Lines of data:
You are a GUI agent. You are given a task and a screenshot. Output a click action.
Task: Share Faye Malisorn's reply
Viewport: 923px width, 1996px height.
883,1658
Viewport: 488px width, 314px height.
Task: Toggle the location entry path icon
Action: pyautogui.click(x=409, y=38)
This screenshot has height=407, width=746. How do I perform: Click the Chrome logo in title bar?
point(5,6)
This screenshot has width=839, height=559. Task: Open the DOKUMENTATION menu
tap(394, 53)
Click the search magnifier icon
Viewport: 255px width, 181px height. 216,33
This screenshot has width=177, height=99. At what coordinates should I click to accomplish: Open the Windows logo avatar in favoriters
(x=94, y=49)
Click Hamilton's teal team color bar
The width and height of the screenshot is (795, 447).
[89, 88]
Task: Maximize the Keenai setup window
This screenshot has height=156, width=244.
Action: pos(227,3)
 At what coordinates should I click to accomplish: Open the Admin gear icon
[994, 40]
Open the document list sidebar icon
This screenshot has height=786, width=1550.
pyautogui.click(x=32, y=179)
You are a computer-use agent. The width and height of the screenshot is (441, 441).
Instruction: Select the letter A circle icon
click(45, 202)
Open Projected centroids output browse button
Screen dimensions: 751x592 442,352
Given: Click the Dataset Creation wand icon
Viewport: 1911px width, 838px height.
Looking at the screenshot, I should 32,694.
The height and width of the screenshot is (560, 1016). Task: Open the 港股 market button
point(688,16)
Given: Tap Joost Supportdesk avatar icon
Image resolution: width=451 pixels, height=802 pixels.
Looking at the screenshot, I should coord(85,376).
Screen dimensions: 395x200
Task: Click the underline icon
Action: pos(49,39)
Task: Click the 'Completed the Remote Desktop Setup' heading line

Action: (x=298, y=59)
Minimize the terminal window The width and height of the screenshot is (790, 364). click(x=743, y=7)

*Written request*. Count the lines in the items above that contain the string "icon", treating uppercase and lowercase as different. Give only the number.

*Response for this exercise*. 8